Now take a look at the final products

daily_records

monthly_records

monthly_records.coords['variable']

<xarray.DataArray 'variable' (variable: 3)> Size: 24B
array(['Air Temperature', 'Water Level', 'Water Temperature'], dtype=object)
Coordinates:
  * variable  (variable) object 24B 'Air Temperature' ... 'Water Temperature'

We can still choose one environmental variable at a time, but now we get all of the records and corresponding years:

monthly_records.sel(variable='Air Temperature').to_dataframe().drop('variable', axis=1)

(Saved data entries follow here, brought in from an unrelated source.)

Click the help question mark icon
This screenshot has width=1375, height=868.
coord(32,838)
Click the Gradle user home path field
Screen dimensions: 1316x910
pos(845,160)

	Monthly Average	Record High Monthly Average	Record High Monthly Average Year	Record Low Monthly Average	Record Low Monthly Average Year	Average High	Lowest High	Lowest High Year	Record High	Record High Year	Average Low	Highest Low	Highest Low Year	Record Low	Record Low Year	Years
Month
Jan	68.656295	72.570968	2013	63.038710	2001	76.050000	72.95	2011	78.05	2022	55.550000	63.50	2013	48.30	1997	23
Feb	70.892723	74.900000	2018	65.465517	1996	76.485417	74.20	2000	78.55	2021	59.362500	70.00	2018	47.90	1996	24
Mar	72.272770	77.616667	2003	66.079032	2010	78.490000	74.15	2010	82.85	2003	63.334000	72.00	1997	55.10	1996	25
Apr	75.633064	79.383333	2020	72.813333	2004	80.740000	77.30	2004	85.80	2020	68.398000	72.60	2015	61.20	2009	25
May	78.728491	81.930645	2024	76.974138	2007	82.480769	79.35	2007	87.25	2024	73.951923	77.10	2003	67.95	1999	26
Jun	81.538006	83.613333	2010	79.840000	2014	84.754762	82.75	2014	87.65	2009	77.635714	80.75	2004	75.10	1995	21
Jul	82.909982	84.996774	2023	80.980645	2013	85.790385	84.20	2012	88.70	2018	79.019231	82.30	2022	76.10	2013	26
Aug	83.298278	85.906452	2022	81.820968	1994	85.845833	84.05	2003	88.50	2022	79.510417	83.55	2022	77.00	1994	24
Sep	82.093823	83.740000	2024	80.571667	2001	85.166000	83.90	2000	86.70	2021	78.336000	81.60	2024	74.30	2001	25
Oct	79.634756	81.238710	2020	77.551613	2000	83.812500	80.95	2010	86.75	2023	72.883333	77.80	2020	64.60	2005	24
Nov	75.042799	78.623333	2015	71.373333	2012	79.841667	76.90	2012	82.05	2020	65.972917	74.45	2020	57.35	2006	24
Dec	71.425446	76.870968	2015	62.096667	2010	77.470000	72.50	2010	79.65	1994	59.406000	70.50	2015	48.75	2010	25

Finally, write these to file for safe keeping.

daily_records.to_netcdf(os.path.join(outdir, 'statistics-daily.nc'), mode='w')
monthly_records.to_netcdf(os.path.join(outdir, 'statistics-monthly.nc'), mode='w')

We will plot these results in Part 3.